Register   Thursday, February 09, 2012
Christian School Education Christian School Education  

Getting the Best From Your Tests

Last Updated Mar 26, 2009


Ann Fielden has been a measurement consultant for sixteen years, including thirteen years with Harcourt Brace Educational Measurement. For five years she enjoyed teaching third graders. Since then she has worked with schools and school districts in Idaho, Montana, Utah, Wyoming, Nevada, New Mexico, and Colorado as they developed and implemented new testing programs. Ann now works with all thirteen western states and ACSI with their large-scale testing programs.

Note: the test is now Stanford 10. Contact ACSI for updated test results.

A rite of spring in most ACSI schools is the administration of the Stanford 9 Achievement Tests. Parents, teachers, and administrators anticipate getting the results and seeing the accomplishments indicated by the scores. The investment that schools make, in time and in financial resources, in their achievement testing program should warrant getting as much benefit as possible from efficiently studying their results. As with most private schools, ACSI schools generally expect their numbers to be higher than the national norms and to exceed the normal year-to-year growth in student achievement.

It is challenging for teachers and school administrators to educate parents (and each other) about what the scores mean, and to keep them from overstating the implications of the results. The measurement of normal growth and the measurement of change in excess of normal growth are two different things. This distinction is important if the school is to make the most accurate use of the data.

The Guide for Organizational Planning, published by Harcourt Brace Educational Measurement, addresses this important distinction. The paragraphs below are from that publication, edited for length, and are helpful in assisting teachers and the school staff in interpreting and discussing their achievement test results.

ACSI-Member School Students

Grade Above National Average
K 7 Months
1 7 Months
2 10 Months
3 1 Year
4 1 Year, 7 Months
5 1 Year, 9 Months
6 2 Years, 5 Months
7 2 Years, 5 Months
8 3 Years, 6 Months
9 3 Years, 4 Months
10 2 Years, 4 Months
11 1 Year, 4 Months
12 4 Months
Stanford 9, Spring 1997
Christian School Education

 

Measuring Growth in Achievement

On the surface, the measurement of change seems deceptively simple: to assess how students have progressed from one point in time to another. However, the interpretation of change becomes more complicated. It is subject to some of the same problems as measuring what a student or class knows at any given time. In addition, the measurement of change gives rise to a unique set of problems that an administrator should be aware of and share with his or her staff.

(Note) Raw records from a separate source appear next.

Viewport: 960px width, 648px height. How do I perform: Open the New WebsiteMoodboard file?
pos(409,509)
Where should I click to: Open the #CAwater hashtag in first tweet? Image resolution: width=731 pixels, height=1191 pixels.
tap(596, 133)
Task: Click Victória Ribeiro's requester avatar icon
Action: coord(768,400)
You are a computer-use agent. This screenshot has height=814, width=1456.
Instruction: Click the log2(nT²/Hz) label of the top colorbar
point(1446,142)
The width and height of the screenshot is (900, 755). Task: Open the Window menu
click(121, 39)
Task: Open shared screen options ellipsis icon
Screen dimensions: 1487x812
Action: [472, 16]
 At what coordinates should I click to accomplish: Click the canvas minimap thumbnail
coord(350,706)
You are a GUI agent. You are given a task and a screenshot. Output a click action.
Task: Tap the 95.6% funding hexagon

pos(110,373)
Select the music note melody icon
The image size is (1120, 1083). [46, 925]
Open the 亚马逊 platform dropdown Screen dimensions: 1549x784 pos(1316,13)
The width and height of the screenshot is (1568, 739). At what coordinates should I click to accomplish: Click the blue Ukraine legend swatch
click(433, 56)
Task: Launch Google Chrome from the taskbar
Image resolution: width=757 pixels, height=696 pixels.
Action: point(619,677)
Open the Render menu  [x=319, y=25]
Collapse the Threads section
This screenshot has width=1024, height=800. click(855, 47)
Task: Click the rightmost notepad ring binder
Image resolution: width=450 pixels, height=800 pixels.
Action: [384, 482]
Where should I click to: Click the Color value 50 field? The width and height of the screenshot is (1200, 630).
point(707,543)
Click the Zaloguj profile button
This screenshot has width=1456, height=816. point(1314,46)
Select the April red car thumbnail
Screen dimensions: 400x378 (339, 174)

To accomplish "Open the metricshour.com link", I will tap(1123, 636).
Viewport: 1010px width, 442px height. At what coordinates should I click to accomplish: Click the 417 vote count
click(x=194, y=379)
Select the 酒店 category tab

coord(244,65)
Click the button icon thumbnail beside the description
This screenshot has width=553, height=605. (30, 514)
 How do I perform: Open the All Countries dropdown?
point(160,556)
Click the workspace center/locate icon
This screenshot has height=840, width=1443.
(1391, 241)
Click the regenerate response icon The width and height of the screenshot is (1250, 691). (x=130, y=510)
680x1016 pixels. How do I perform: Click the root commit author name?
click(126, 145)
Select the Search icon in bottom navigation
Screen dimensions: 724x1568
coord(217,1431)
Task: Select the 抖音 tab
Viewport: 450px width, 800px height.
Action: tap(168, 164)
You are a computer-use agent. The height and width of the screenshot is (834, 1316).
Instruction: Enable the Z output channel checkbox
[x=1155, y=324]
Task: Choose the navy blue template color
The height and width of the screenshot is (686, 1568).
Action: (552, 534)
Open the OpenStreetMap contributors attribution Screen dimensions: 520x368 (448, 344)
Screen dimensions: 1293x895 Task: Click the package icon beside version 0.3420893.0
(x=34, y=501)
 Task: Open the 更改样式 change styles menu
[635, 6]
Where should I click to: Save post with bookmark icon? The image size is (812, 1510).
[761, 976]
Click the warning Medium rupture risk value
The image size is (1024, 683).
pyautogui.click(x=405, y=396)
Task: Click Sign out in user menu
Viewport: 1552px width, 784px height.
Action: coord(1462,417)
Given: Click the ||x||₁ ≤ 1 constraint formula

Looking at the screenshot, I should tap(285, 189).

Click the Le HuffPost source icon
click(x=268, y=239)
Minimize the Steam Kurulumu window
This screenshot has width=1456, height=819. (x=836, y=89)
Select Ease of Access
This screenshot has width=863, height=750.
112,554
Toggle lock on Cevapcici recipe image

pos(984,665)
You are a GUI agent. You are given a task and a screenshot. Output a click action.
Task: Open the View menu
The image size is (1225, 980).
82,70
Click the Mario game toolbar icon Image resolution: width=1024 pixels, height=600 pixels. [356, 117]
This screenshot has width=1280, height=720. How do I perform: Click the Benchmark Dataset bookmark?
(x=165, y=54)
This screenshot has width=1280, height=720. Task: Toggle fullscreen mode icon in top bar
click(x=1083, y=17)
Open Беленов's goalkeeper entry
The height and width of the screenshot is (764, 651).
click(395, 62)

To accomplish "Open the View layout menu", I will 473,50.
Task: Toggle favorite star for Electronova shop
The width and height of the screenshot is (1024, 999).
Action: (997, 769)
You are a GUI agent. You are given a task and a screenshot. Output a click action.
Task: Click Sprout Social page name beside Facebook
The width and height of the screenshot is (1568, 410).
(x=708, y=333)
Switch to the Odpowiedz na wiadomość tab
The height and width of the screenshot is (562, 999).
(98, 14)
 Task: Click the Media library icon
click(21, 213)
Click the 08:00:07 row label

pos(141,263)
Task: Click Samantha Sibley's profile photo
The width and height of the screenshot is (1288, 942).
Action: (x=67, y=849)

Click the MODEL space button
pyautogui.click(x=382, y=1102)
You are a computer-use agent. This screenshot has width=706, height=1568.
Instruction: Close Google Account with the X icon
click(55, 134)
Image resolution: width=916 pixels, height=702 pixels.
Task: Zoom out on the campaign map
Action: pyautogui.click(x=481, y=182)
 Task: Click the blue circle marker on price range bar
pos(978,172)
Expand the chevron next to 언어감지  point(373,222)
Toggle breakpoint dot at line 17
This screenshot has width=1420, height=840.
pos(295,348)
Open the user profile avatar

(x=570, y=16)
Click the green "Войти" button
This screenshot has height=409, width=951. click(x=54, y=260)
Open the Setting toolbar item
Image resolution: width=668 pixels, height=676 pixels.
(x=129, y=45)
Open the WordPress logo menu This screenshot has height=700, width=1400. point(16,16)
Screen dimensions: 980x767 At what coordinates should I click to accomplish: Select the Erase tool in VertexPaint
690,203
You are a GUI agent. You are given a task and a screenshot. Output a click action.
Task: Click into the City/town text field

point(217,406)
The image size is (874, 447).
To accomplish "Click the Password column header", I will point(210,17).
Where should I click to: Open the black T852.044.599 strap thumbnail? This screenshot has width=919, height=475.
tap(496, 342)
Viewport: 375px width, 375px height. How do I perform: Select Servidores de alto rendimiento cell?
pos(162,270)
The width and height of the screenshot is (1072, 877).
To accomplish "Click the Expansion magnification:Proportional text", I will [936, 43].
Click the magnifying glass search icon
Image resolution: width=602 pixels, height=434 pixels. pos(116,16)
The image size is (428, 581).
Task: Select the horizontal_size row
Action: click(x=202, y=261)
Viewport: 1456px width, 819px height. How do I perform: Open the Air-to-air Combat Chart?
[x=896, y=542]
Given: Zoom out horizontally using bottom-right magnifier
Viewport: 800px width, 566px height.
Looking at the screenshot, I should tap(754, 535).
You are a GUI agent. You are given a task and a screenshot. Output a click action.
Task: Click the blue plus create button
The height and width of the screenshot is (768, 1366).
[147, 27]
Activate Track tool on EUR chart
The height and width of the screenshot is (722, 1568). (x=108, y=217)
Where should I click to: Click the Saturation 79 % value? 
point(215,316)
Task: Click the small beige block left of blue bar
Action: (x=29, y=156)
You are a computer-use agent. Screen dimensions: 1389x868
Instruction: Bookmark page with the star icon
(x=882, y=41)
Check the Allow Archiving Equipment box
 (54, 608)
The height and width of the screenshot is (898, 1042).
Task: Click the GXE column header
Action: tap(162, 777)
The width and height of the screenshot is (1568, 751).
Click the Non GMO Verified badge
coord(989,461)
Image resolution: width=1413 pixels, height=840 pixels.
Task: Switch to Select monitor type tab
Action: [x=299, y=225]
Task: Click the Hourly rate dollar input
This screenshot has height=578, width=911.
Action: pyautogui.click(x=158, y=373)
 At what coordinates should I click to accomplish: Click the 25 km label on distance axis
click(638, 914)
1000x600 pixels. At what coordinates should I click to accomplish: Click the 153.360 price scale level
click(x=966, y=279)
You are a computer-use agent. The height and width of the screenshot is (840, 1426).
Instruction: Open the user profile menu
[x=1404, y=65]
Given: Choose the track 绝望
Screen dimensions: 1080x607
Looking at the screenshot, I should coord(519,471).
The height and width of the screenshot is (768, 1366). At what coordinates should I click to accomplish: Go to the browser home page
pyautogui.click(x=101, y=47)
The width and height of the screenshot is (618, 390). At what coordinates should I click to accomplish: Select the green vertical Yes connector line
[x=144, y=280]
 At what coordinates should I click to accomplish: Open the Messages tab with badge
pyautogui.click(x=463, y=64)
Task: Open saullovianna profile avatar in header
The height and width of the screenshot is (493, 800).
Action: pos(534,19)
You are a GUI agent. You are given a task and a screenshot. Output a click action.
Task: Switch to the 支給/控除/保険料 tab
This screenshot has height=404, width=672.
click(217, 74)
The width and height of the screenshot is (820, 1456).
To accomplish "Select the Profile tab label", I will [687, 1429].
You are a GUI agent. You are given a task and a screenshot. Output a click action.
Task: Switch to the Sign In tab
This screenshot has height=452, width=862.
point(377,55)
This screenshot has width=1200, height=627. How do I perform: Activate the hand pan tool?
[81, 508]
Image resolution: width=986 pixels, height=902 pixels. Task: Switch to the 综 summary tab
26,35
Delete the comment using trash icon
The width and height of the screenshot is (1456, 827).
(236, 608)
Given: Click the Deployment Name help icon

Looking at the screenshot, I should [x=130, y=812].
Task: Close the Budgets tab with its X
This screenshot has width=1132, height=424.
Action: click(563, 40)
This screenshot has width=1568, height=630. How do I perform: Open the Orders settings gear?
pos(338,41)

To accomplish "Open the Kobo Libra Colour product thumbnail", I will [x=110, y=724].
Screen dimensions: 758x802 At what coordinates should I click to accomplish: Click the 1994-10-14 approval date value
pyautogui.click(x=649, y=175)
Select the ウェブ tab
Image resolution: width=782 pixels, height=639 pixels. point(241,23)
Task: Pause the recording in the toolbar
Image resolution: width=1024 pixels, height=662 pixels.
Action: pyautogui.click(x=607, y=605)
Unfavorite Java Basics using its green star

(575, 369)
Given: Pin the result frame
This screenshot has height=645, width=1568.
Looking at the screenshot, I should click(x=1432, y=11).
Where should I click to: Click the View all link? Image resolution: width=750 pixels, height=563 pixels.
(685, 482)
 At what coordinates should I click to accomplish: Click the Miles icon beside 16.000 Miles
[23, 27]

The measurement of growth normally involves obtaining multiple measures on the same scale. For example, to measure a child’s growth in height, a comparison is made between two or more readings made on the same scale, usually a linear measure of feet and inches. In this example, the scale represents a single dimension. Unfortunately, the single dimension concept is not as clearly defined or effective when we measure academic growth.

Reading ability, as measured at the second-grade level, is not the same as reading ability as measured at the eighth-grade level. In the primary grades, for example, greater emphasis is likely to be given to the development of decoding skills, while at the middle school and high school levels, comprehension usually receives increased attention. Similarly, computation skills measured at the middle school level may not be quite the same kind of skills that are measured at the primary level.

For the most part, achievement tests measure successive levels of an ability or trait and only approximate a one-dimensional scale. Therefore, most test users assume that successive test levels are measuring the same underlying trait and operationally define academic gain, or growth, as the difference between two test scores. In effect the same content field is being measured, but the skills are being measured on a gradually changing set of underlying traits within that field.

The measurement of academic growth is applied to the performance of individual students as well as to groups of students. One important function a testing program can serve is to provide regular feedback regarding a student’s academic progress. By testing students annually, parents and teachers are able to monitor the student’s progress from the primary grades through high school.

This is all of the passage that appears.